▸ PROBLEM STATEMENT
From the listing below, pick out each line with the word "will".

▸ DATA IN THIS EXERCISE
————

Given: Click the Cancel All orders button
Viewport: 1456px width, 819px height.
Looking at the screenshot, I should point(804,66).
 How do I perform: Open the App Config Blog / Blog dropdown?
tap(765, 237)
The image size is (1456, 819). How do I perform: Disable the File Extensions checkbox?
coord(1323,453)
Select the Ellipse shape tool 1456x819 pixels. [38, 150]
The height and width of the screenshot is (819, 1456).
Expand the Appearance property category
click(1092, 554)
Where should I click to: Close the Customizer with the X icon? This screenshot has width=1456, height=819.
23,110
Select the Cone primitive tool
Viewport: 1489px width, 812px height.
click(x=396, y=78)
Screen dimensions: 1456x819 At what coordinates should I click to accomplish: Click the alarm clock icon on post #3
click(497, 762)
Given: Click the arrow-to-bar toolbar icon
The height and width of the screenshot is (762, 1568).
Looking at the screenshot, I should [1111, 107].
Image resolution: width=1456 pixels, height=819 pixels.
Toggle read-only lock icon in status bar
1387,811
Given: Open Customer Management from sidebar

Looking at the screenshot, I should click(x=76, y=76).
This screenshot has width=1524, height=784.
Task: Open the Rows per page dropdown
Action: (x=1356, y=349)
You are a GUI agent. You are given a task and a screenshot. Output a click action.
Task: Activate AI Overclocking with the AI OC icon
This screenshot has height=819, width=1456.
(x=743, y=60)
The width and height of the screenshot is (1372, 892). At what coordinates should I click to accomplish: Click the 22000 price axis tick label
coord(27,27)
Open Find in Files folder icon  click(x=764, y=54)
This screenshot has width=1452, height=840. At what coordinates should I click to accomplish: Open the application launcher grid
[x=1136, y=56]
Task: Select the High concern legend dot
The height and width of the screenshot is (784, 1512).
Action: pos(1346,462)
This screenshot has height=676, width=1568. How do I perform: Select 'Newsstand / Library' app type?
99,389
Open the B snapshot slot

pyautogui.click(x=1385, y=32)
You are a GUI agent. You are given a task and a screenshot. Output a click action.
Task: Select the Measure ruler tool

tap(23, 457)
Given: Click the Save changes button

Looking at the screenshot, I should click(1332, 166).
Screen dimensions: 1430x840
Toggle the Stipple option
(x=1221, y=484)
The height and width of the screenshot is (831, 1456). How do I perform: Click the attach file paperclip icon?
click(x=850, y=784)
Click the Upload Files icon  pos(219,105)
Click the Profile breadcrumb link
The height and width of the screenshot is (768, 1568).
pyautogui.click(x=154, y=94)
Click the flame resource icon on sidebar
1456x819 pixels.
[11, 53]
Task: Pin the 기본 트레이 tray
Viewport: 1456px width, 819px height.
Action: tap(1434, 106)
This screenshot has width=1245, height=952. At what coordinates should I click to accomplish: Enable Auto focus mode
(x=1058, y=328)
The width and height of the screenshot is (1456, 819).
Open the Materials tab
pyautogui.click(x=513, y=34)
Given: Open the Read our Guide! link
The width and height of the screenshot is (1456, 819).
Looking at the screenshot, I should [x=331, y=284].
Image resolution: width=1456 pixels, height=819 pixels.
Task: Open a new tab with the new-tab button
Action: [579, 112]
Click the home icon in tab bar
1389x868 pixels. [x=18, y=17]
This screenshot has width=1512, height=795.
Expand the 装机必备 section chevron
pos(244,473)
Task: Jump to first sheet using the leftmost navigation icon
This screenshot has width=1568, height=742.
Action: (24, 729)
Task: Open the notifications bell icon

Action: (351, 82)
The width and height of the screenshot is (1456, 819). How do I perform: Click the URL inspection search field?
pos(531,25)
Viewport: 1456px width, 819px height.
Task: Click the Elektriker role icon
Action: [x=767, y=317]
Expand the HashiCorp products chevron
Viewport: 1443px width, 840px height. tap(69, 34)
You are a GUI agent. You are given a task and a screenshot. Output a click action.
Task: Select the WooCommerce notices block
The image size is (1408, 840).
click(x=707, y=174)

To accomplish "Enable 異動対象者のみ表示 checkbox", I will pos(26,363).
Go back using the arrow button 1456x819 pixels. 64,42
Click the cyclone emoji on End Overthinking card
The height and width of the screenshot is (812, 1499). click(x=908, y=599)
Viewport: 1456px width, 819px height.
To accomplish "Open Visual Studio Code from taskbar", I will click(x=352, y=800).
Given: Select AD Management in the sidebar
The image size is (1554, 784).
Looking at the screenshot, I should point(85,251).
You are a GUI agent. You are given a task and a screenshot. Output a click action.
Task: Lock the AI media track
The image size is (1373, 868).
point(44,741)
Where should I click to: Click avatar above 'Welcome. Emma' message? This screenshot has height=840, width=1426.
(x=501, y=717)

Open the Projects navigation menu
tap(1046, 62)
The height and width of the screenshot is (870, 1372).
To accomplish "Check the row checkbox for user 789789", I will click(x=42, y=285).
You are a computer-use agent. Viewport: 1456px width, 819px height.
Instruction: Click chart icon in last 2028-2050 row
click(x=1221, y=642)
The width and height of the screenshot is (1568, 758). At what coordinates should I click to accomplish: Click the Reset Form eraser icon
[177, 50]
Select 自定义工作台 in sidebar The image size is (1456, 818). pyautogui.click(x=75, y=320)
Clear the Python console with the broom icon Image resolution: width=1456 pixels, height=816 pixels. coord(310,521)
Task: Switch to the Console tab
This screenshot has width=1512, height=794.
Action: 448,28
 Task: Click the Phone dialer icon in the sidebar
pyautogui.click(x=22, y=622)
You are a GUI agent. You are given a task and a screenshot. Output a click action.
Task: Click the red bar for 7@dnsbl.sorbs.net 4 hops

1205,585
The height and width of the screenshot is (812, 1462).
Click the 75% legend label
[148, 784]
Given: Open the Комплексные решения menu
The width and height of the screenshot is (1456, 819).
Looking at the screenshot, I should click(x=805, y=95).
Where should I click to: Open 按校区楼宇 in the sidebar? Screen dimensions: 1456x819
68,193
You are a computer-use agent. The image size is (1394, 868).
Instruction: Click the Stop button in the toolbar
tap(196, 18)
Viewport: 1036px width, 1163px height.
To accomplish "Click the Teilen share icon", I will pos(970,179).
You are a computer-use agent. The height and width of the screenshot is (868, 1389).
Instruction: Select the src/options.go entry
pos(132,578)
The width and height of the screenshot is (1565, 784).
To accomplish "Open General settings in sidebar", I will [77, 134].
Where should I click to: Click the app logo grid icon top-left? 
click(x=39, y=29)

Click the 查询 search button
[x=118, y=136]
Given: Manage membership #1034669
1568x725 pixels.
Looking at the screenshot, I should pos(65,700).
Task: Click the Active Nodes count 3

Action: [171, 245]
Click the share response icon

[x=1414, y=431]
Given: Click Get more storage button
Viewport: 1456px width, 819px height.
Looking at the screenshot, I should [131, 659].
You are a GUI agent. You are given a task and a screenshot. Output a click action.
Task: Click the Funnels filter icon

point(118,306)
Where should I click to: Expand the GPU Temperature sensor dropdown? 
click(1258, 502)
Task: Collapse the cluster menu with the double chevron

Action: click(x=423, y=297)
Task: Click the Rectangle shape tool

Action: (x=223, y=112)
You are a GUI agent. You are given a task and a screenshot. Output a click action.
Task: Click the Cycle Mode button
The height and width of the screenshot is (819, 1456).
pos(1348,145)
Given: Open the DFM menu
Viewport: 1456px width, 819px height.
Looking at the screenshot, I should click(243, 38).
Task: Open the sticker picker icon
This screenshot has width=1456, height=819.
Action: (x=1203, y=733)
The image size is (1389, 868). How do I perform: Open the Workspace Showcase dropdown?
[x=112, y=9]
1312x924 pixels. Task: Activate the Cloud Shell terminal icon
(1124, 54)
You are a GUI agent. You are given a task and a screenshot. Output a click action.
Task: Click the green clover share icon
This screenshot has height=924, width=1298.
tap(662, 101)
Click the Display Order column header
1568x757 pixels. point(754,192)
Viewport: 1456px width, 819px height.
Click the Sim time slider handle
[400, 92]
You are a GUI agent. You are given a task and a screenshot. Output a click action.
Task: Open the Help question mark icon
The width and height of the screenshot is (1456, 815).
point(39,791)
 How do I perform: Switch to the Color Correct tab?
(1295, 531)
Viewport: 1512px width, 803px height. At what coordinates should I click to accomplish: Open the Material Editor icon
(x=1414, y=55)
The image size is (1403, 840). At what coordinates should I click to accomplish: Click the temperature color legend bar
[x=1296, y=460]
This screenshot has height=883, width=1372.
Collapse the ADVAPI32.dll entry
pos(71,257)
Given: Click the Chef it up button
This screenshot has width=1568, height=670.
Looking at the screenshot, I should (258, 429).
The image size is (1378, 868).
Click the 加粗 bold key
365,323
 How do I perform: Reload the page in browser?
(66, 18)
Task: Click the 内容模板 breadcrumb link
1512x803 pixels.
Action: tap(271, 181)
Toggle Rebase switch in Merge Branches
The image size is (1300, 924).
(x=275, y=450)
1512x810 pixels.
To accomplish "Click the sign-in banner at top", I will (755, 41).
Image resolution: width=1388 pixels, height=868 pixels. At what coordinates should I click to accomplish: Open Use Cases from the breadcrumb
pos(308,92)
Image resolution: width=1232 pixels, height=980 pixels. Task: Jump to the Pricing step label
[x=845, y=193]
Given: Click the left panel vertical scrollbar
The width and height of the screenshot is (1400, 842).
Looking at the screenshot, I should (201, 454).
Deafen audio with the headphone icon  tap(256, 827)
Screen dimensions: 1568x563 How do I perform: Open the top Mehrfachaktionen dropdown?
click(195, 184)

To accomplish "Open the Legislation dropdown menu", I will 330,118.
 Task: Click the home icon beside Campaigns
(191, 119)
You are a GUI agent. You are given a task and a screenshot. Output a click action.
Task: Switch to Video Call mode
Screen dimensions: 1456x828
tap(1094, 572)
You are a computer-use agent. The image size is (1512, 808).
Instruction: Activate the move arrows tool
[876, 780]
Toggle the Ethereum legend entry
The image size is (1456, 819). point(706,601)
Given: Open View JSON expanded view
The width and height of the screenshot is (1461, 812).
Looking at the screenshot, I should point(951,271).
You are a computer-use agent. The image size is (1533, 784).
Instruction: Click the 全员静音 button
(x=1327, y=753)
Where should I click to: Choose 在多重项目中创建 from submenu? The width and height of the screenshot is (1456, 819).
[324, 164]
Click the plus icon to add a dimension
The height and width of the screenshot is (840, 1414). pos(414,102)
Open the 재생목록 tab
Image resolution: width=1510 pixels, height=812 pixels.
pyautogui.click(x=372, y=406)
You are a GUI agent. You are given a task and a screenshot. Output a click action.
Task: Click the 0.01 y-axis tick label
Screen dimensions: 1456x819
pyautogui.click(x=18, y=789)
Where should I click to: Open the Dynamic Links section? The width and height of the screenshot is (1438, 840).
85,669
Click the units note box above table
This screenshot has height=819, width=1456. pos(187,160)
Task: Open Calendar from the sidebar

————

▸ EXERCISE OUTPUT
To accomplish "Enable 異動対象者のみ表示 checkbox", I will pos(26,363).
To accomplish "Open Visual Studio Code from taskbar", I will click(x=352, y=800).
To accomplish "Check the row checkbox for user 789789", I will click(x=42, y=285).
To accomplish "Click the Teilen share icon", I will pos(970,179).
To accomplish "Open General settings in sidebar", I will [77, 134].
To accomplish "Click the sign-in banner at top", I will (755, 41).
To accomplish "Open the Legislation dropdown menu", I will 330,118.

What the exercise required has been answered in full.